(Items from a dataset)

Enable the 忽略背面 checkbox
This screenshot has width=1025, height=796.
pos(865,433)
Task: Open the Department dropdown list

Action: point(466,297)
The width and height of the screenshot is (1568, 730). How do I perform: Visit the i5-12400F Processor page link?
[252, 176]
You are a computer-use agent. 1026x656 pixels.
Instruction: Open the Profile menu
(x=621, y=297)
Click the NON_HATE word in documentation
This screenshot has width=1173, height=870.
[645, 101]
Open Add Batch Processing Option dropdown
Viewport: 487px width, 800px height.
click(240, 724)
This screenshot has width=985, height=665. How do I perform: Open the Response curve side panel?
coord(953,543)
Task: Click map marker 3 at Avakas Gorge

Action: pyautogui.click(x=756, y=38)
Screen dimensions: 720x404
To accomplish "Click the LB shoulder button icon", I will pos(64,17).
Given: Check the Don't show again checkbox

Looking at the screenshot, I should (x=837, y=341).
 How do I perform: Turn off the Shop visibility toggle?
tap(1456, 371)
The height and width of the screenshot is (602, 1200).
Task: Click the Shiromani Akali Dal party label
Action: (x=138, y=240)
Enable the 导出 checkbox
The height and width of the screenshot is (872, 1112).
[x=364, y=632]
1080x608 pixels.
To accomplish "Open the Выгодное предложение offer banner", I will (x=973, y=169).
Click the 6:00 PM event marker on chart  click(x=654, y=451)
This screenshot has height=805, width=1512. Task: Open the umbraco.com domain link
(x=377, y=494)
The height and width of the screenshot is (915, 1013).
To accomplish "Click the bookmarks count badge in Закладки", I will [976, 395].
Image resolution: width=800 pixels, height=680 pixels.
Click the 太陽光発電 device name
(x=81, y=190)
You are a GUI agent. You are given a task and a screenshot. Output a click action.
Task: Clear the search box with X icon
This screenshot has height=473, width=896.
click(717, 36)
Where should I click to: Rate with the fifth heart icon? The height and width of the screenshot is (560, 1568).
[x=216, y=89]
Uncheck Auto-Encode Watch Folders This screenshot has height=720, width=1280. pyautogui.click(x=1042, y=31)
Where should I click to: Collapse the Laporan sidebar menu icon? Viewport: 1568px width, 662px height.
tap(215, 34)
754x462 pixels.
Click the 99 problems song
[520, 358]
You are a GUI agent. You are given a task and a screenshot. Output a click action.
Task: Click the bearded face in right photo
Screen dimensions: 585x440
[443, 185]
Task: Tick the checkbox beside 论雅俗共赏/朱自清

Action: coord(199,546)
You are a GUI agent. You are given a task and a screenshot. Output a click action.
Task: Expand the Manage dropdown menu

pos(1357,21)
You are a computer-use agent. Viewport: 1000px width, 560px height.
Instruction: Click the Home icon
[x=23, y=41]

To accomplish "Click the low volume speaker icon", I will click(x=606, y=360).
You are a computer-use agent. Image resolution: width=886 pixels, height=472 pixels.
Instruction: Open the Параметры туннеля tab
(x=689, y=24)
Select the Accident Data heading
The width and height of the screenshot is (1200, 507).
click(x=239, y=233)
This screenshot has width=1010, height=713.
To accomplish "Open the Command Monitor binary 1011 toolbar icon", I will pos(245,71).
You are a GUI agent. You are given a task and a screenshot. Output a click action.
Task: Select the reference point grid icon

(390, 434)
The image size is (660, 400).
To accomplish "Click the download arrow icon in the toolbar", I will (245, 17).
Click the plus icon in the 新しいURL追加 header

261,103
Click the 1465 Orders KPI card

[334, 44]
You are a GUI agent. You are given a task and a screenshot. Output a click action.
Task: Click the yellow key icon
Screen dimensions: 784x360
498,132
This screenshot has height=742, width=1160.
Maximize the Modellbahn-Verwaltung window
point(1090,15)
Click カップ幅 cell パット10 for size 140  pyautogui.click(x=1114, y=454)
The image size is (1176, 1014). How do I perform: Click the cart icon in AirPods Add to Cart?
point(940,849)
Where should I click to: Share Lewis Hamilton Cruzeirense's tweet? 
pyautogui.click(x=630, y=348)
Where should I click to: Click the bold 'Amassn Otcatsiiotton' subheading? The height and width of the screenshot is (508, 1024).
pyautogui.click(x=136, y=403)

[The task] Reproduce the lines above. Leave each one as it is.

[Task result]
Enable the 忽略背面 checkbox
This screenshot has width=1025, height=796.
pos(865,433)
Task: Open the Department dropdown list

Action: point(466,297)
The width and height of the screenshot is (1568, 730). How do I perform: Visit the i5-12400F Processor page link?
[252, 176]
You are a computer-use agent. 1026x656 pixels.
Instruction: Open the Profile menu
(x=621, y=297)
Click the NON_HATE word in documentation
This screenshot has width=1173, height=870.
[645, 101]
Open Add Batch Processing Option dropdown
Viewport: 487px width, 800px height.
click(240, 724)
This screenshot has width=985, height=665. How do I perform: Open the Response curve side panel?
coord(953,543)
Task: Click map marker 3 at Avakas Gorge

Action: pyautogui.click(x=756, y=38)
Screen dimensions: 720x404
To accomplish "Click the LB shoulder button icon", I will pos(64,17).
Given: Check the Don't show again checkbox

Looking at the screenshot, I should (x=837, y=341).
 How do I perform: Turn off the Shop visibility toggle?
tap(1456, 371)
The height and width of the screenshot is (602, 1200).
Task: Click the Shiromani Akali Dal party label
Action: (x=138, y=240)
Enable the 导出 checkbox
The height and width of the screenshot is (872, 1112).
[x=364, y=632]
1080x608 pixels.
To accomplish "Open the Выгодное предложение offer banner", I will (x=973, y=169).
Click the 6:00 PM event marker on chart  click(x=654, y=451)
This screenshot has height=805, width=1512. Task: Open the umbraco.com domain link
(x=377, y=494)
The height and width of the screenshot is (915, 1013).
To accomplish "Click the bookmarks count badge in Закладки", I will [976, 395].
Image resolution: width=800 pixels, height=680 pixels.
Click the 太陽光発電 device name
(x=81, y=190)
You are a GUI agent. You are given a task and a screenshot. Output a click action.
Task: Clear the search box with X icon
This screenshot has height=473, width=896.
click(717, 36)
Where should I click to: Rate with the fifth heart icon? The height and width of the screenshot is (560, 1568).
[x=216, y=89]
Uncheck Auto-Encode Watch Folders This screenshot has height=720, width=1280. pyautogui.click(x=1042, y=31)
Where should I click to: Collapse the Laporan sidebar menu icon? Viewport: 1568px width, 662px height.
tap(215, 34)
754x462 pixels.
Click the 99 problems song
[520, 358]
You are a GUI agent. You are given a task and a screenshot. Output a click action.
Task: Click the bearded face in right photo
Screen dimensions: 585x440
[443, 185]
Task: Tick the checkbox beside 论雅俗共赏/朱自清

Action: coord(199,546)
You are a GUI agent. You are given a task and a screenshot. Output a click action.
Task: Expand the Manage dropdown menu

pos(1357,21)
You are a computer-use agent. Viewport: 1000px width, 560px height.
Instruction: Click the Home icon
[x=23, y=41]

To accomplish "Click the low volume speaker icon", I will click(x=606, y=360).
You are a computer-use agent. Image resolution: width=886 pixels, height=472 pixels.
Instruction: Open the Параметры туннеля tab
(x=689, y=24)
Select the Accident Data heading
The width and height of the screenshot is (1200, 507).
click(x=239, y=233)
This screenshot has width=1010, height=713.
To accomplish "Open the Command Monitor binary 1011 toolbar icon", I will pos(245,71).
You are a GUI agent. You are given a task and a screenshot. Output a click action.
Task: Select the reference point grid icon

(390, 434)
The image size is (660, 400).
To accomplish "Click the download arrow icon in the toolbar", I will (245, 17).
Click the plus icon in the 新しいURL追加 header

261,103
Click the 1465 Orders KPI card

[334, 44]
You are a GUI agent. You are given a task and a screenshot. Output a click action.
Task: Click the yellow key icon
Screen dimensions: 784x360
498,132
This screenshot has height=742, width=1160.
Maximize the Modellbahn-Verwaltung window
point(1090,15)
Click カップ幅 cell パット10 for size 140  pyautogui.click(x=1114, y=454)
The image size is (1176, 1014). How do I perform: Click the cart icon in AirPods Add to Cart?
point(940,849)
Where should I click to: Share Lewis Hamilton Cruzeirense's tweet? 
pyautogui.click(x=630, y=348)
Where should I click to: Click the bold 'Amassn Otcatsiiotton' subheading? The height and width of the screenshot is (508, 1024).
pyautogui.click(x=136, y=403)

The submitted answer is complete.